Труднее определить по схеме или даже из плана ход самой травли, т~е. тот путь, которым преступник мало-помалу доводится до сознания.
Здесь, конечно, был неизбежен посредник, лучше всего – восторженный и наивный друг, т. е. нечто навязчиво-велико-душное и возмутительное своей непосредственностью. <…>
Начиная с «Преступления и наказания», где все действие артистически сжато в несколько страшных июльских суток, Достоевский постоянно – целых пятнадцать лет – прибегает в своих романах к этому способу сгущений и даже нагромождений. И на это он имел тяжкое жизненное основание.
Примечания
1 Имеется в виду заключение Достоевского в каторжной тюрьме с 1849 по 1854 г, т. е. с 28 до 32 лет.
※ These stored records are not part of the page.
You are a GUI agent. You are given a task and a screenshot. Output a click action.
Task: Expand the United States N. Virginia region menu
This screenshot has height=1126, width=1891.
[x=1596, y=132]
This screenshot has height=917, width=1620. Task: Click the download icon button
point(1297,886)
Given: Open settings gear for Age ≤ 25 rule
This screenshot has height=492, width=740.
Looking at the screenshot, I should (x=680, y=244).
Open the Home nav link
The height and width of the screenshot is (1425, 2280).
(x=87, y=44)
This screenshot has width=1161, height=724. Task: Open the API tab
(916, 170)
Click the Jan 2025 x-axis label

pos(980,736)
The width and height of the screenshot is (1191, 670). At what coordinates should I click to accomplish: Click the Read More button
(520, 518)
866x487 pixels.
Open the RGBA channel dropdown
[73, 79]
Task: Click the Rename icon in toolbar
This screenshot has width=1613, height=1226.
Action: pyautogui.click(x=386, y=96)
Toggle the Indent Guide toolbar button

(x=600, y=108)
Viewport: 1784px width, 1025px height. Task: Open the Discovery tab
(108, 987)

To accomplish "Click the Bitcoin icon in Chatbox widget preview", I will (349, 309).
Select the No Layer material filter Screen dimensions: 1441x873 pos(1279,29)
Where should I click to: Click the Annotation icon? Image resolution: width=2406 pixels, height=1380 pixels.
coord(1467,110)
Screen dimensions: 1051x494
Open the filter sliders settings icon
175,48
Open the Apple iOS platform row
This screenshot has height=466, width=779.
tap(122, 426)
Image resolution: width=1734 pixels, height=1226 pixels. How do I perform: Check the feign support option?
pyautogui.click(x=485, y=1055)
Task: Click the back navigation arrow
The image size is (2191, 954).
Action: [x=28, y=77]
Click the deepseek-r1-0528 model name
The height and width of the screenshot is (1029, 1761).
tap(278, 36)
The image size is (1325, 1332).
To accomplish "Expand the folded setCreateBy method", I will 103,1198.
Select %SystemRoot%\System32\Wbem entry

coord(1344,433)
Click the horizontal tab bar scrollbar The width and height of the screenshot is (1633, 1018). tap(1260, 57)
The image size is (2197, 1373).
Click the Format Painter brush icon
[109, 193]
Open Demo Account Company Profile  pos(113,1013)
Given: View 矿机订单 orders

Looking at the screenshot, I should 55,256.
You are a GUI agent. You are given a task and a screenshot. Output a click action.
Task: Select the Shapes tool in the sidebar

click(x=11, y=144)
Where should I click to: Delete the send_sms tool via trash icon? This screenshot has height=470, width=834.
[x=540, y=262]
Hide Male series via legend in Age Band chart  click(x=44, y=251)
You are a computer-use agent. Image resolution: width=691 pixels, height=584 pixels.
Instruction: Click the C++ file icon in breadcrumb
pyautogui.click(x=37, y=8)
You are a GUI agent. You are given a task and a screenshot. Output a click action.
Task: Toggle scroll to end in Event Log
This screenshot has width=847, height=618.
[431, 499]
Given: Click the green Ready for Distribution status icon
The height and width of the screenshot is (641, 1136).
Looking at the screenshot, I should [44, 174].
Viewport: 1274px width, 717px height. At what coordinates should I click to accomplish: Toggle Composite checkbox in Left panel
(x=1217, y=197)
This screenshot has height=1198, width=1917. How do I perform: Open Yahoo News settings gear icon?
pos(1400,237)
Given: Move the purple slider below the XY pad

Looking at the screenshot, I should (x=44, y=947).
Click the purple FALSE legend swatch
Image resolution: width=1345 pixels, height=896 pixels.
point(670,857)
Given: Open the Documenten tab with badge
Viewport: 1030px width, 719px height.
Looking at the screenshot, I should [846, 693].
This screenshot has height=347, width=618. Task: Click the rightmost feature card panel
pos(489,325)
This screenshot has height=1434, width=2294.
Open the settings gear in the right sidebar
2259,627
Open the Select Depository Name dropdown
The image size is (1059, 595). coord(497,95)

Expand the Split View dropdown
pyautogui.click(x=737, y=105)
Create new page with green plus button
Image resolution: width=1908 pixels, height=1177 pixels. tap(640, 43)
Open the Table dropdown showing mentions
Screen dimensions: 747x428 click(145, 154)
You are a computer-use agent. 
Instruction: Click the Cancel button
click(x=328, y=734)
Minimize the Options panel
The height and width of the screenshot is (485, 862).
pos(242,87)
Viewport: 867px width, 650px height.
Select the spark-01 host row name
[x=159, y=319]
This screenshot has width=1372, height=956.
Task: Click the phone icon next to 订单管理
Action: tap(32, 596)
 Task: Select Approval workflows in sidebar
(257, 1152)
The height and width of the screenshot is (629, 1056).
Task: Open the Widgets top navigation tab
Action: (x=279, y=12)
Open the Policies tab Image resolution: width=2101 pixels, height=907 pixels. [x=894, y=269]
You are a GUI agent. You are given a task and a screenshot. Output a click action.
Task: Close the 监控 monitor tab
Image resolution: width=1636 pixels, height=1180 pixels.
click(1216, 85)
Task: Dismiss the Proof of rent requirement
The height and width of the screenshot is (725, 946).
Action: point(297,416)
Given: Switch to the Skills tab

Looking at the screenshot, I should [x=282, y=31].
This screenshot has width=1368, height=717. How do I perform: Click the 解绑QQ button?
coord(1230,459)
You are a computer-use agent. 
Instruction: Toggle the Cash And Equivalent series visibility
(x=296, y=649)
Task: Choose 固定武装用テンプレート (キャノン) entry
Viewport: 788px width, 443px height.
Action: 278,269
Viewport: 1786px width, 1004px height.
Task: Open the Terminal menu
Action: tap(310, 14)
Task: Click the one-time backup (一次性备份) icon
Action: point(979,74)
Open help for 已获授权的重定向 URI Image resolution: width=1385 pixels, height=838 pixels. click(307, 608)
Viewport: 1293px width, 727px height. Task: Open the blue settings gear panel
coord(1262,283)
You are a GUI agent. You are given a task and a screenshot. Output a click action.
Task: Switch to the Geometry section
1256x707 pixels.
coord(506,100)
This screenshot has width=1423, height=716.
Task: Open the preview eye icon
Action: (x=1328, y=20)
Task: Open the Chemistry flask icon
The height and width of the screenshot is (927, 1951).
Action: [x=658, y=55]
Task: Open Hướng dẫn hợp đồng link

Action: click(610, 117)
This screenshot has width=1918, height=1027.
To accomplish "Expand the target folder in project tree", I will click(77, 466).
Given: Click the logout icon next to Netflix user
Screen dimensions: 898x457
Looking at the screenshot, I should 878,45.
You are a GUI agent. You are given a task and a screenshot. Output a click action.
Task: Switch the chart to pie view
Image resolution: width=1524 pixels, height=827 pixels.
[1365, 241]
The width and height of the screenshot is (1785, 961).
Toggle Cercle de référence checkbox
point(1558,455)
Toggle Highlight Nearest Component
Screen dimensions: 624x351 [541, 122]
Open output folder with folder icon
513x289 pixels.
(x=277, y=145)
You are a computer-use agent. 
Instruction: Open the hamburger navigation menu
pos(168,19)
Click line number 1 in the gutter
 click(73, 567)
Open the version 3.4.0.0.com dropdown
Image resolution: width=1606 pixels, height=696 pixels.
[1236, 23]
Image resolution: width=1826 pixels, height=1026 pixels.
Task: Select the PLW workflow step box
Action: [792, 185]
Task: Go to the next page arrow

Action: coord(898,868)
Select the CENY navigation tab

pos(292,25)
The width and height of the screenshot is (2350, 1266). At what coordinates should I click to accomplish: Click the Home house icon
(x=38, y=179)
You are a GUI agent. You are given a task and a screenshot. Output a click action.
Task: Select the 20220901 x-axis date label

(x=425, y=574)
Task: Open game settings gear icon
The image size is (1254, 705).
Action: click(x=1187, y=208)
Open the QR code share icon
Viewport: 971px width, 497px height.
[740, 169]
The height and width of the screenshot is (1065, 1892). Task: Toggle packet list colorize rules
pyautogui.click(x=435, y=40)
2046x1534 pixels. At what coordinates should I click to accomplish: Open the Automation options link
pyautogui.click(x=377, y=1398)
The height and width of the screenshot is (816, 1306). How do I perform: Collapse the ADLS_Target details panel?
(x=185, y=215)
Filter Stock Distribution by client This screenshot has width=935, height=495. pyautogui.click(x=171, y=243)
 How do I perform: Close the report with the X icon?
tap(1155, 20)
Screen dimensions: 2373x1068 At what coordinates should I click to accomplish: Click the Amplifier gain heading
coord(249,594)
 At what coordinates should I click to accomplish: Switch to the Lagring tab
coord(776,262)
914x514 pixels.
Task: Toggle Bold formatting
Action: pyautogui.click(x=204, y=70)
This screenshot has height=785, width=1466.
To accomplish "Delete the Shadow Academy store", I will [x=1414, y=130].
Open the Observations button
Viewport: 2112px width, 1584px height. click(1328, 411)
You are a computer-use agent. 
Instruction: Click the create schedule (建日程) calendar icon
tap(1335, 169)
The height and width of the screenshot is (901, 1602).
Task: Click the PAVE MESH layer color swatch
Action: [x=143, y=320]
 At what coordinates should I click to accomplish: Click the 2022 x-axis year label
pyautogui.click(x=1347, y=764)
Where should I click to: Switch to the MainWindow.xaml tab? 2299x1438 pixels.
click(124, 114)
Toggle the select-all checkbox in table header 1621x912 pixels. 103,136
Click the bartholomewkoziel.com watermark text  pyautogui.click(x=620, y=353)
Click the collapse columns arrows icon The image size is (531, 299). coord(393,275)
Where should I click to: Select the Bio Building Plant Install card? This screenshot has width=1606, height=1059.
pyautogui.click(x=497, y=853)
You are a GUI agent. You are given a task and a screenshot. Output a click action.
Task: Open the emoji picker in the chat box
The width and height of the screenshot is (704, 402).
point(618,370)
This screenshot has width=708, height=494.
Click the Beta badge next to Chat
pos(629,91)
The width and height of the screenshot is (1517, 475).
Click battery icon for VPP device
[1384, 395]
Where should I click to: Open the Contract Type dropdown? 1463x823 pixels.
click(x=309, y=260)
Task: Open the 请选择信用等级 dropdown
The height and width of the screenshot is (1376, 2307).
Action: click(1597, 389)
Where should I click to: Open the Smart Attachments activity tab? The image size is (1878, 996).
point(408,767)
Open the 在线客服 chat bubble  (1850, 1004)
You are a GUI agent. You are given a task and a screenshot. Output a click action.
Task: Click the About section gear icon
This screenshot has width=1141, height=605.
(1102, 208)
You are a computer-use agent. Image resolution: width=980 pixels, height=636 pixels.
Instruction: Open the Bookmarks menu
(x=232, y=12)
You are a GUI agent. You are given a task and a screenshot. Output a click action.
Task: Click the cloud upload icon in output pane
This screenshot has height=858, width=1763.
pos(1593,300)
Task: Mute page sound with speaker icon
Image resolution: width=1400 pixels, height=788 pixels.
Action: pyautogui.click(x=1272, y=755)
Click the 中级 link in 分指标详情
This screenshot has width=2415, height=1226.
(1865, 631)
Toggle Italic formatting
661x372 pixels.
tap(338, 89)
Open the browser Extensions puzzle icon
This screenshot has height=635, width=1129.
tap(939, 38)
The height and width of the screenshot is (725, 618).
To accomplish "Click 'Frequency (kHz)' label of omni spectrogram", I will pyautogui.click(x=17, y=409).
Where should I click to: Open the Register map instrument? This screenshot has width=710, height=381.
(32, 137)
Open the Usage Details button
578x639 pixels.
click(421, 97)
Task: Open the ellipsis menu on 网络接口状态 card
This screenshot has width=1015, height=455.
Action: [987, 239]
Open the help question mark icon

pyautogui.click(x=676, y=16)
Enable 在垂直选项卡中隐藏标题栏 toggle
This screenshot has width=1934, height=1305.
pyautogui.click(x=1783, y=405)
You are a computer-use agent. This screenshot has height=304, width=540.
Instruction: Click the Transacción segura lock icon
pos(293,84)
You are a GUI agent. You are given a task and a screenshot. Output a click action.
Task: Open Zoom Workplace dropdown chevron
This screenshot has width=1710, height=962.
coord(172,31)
2 Здесь Анненский обыгрывает названия ранних повестей и романов. Достоевского: «Униженные и оскорбленные», ««Слабое сердцем, ««Господин Прохарчин», «Записки из подполья».
3 Фабула – здесь: развитие действия.
4 Имеется в виду пряничный петушок, который Мармеладов нес детям и который нашли у него в кармане после смерти.
5 Имеется в виду Свидригайлов.
6 Здесь Анненский говорит о персонажах романа Достоевского «Братья Карамазовы» – Лизавете Смердящей и Федоре Павловиче Карамазове.
7 Здесь и далее Анненский обращается к евангельскому сюжету об Иуде, предавшем Христа за «тридцать сребренников».
8 «Иллюзионерка счастья» – здесь: мечтающая о счастье, требующая его без всяких реальных оснований; речь вдет о Катерине Ивановне.
9 Маниакальная – навязчивая; здесь: безумная.